Edward Baker Lincoln (1846-1850)
On February 2, 1850, Abraham and Mary Lincoln stood in Hutchinson Cemetery in Springfield, IL, and bade farewell to the younger of their “dear codgers,” 3-year-old Eddy, who had died the day before after a 52-day struggle with an illness. As the small coffin sank into the wintery grave, the little family, reduced to three, sank into an equally wintery grief.

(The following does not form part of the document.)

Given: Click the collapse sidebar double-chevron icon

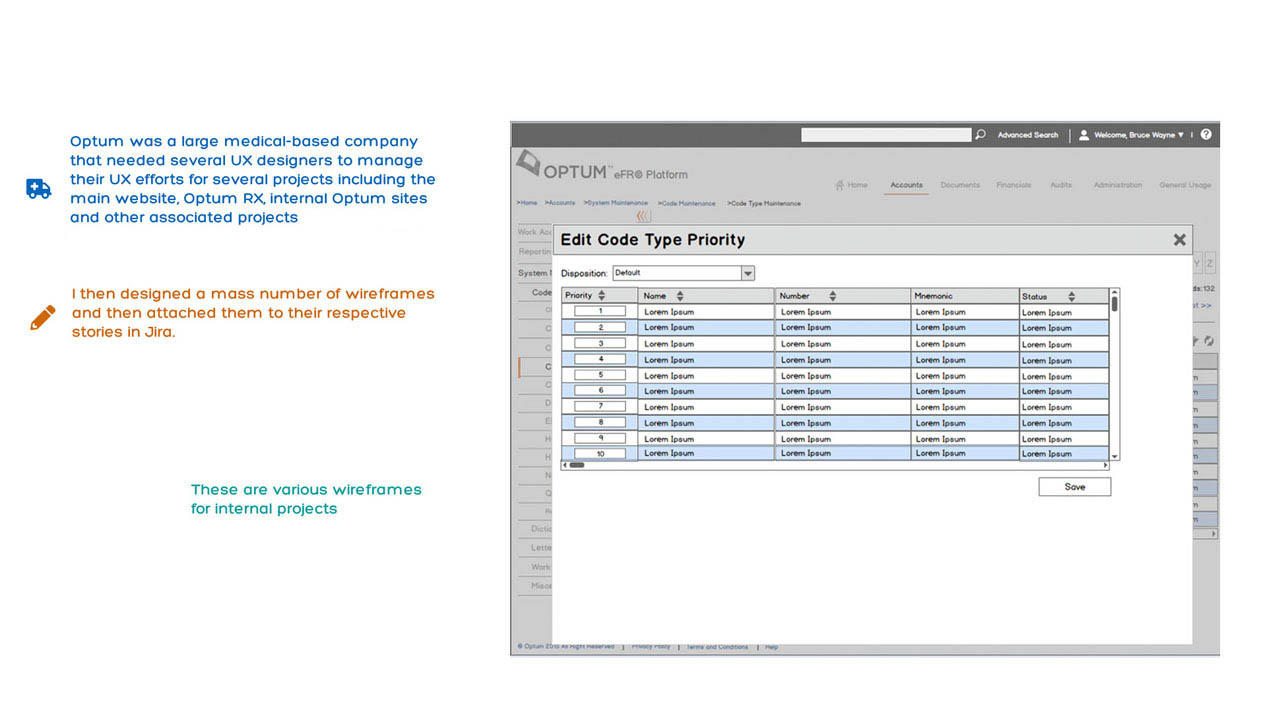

Because Eddy was so young when he died, not much is known of him. He was born on March 10, 1846, and named after Edward Dickinson Baker, a US senator and former law partner of Lincoln. (Baker was the only sitting senator to be killed in battle while serving as a Union officer.) Lincoln reported to a friend eight months after Eddy’s birth that the baby compared favorably to his big brother at the same age, but was “of a longer order” (taking after his lanky father) than Bobby, who was “short and low” (like his mother).
Eddy is reported to have been a sweet child, precocious and talkative. He wasn’t quite two when in late 1847 the family traveled, by train and steamboat, to Washington City for Lincoln to serve in the US House of Representatives. During Lincoln’s term, the toddler often referred to his father as having “gone tapila,” baby language which his parents took to mean “gone to the Capitol [Building].”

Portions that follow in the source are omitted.